Sinto-me pois um desenraizado e, mais do que isso, um desenquadrado. Tenho essencialmente dúvidas num mundo em que todos me confrontam com certezas. Como posso ser em absoluto contra as touradas quando conheço tanta gente boa que gosta delas? Como posso aceitar o paternalismo estatista que antes de responsabilizar, prefere constringir, restringir, proibir? Como posso construir, quando hoje quem me diz “para não ir por aí” já não é uma polícia política concreta, mas antes uma vergonha insidiosa de pensamento correcto, uma vivência e pensamento social que impõe uma normalidade muito mais estrita que muitos livros únicos, enfim, uma complacência acrítica com a norma, que torna hoje muito mais subversivo (e infelizmente quase inócuo) afirmar que “não sei para onde vou, mas não vou por aí!”.
Há anos, dediquei um livro aos “meus filhos, que empenhei ao futuro da humanidade”. Hoje questiono-me se ainda creio nesse futuro e se não os defraudei. Não por mim, mas porque não consegui, neste trajecto político, docente, de cidadania, sentir que ainda consigo crer.
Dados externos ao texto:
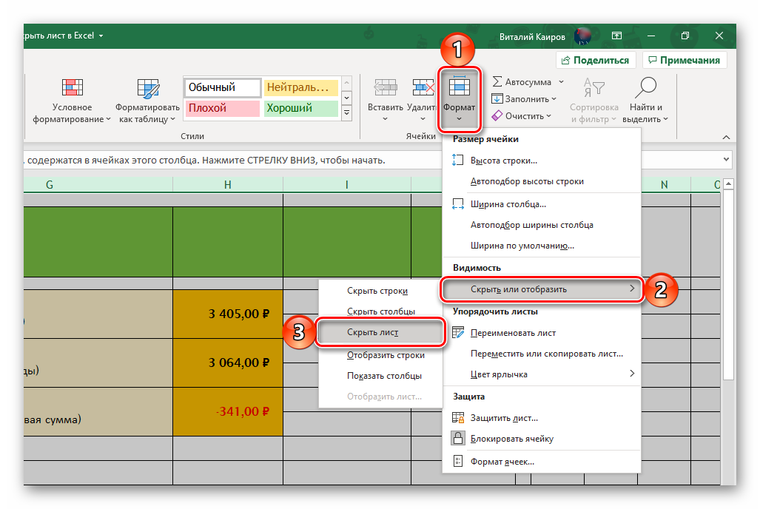Screen dimensions: 760x509
Task: Apply the Хороший cell style swatch
Action: [300, 109]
Quando penso nas alegrias sentidas ao longo destes 55 anos (e, em particular, de muitos dos últimos 40 anos), angustia-me pensar que muitas delas se associam a crenças, a investimentos, que hoje mais não são que espaços de interesse e oportunismo e que, realisticamente, pouco posso garantir aos meus filhos. E essa angústia é tanto maior, quando esses espaços foram tomados pela auto-designada Esquerda, que disso, já tem muito pouco ou mesmo nada, e constitui apenas, mais uma forma de perspectivar o poder e já nada uma forma de perspectivar o futuro. Que pena pensarmos mais nas classificações do que nos conteúdos (hoje, predominantemente vazios).
Mas continuo a ensinar e a procurar educar (abrir portas), como já o meu pai me ensinou e educou. E isso significa continuar de espírito crítico, aberto a todas as perspectivas, navegando no oceano das cores afastando-me do mundo preto-ou-branco em que querem transformar o nosso quotidiano.
E, como terminei uma aula no passado fim de semana, focalizando a nossa natureza e a nossa forma de estar no mundo, numa palavra: Atenção.